The first asylum seeker to be forcibly returned to Afghanistan begged an Australian court for help the day he was due to be deported.

The judge used a two-year out-of-date security assessment of Afghanistan to rule that the 29-year-old ethnic Hazara’s home district, Jaghori, was “reasonably stable”.

“Jaghori is confined, it’s like a prison,” the man said through an interpreter, the Sydney Morning Herald reported. “The surrounding areas are all controlled by the Taliban. Many people die on the way to Jaghori.”

The deportation on August 26 has horrified Australian refugee advocates. The Refugee Council of Australia president Phil Glendenning had just returned from spending eight days in Afghanistan when the Hazara man was flown out of Sydney airport.

He said the security in the wartorn country was undoubtedly deteriorating. “I have been a regular visitor to Afghanistan for nine years,” he said on August 27. “Never before have I seen the security situation as grim as it is now.”

He said the impasse over this year’s presidential election has left a “vacuum” filled by violence and it was “intrinsically dangerous” for certain groups of people, especially Hazaras.

“Members of the Hazara ethnic group are particularly vulnerable. Insurgents have been shelling parts of Kabul where Hazara people live. Afghan police are reluctant to enter Hazara areas due to the heightened risk of violence.

“Just a few weeks ago, the Taliban halted two buses in the Ghor province, singled out the Hazara passengers and shot them at the roadside. Fourteen people were killed.”

The UN refugee agency also considers returning refugees to be at significant risk. Glendenning said these returnees were often targeted by the Taliban: “Senior Afghan officials told me that anyone who has sought asylum in a western country would … be at risk.

“No one with any knowledge of the situation in Afghanistan could possibly come to the conclusion that conditions are conducive to safe return.

“I would hold grave fears for the safety of any person returned to Afghanistan in the current circumstances, let alone a Hazara person from Jaghori who will be perceived as having sympathies with foreigners.”

Refugee supporters gathered at Sydney’s international airport to try to delay the man’s 9.40pm flight. They picketed the Malaysia Airways counters and handed leaflets about the imminent deportation to passengers and crew.

Federal police detained and questioned the activists and issued move-on notices.

Refugee Action Coalition spokesperson Ian Rintoul said during the appeal to the Federal Circuit Court: “The case also reveals serious flaws in the refugee determination system and the inconsistency of Refugee Review Tribunal decisions.
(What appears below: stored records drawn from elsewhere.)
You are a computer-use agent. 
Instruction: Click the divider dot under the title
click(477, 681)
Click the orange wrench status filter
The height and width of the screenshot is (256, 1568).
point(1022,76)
At least eight other RRT decisions using more recent country information have recognised the danger in Jaghori province and granted protection visas.”

Glendenning said the risks were clear: “There is no question in my mind that deportation to Afghanistan is deportation to danger.”

Through work with the Edmund Rice Centre, Glendenning has uncovered multiple cases of refugees deported by the Australian government being killed by the Taliban or disappearing.

The United Nations High Commissioner for Refugees estimates there were about 600,000 internally displaced people in Afghanistan and expected this number to rise to more than 750,000 by the end of this year.

UN guidelines produced a year ago said Hazaras continued to be in need of international refugee protection based on their ethnicity.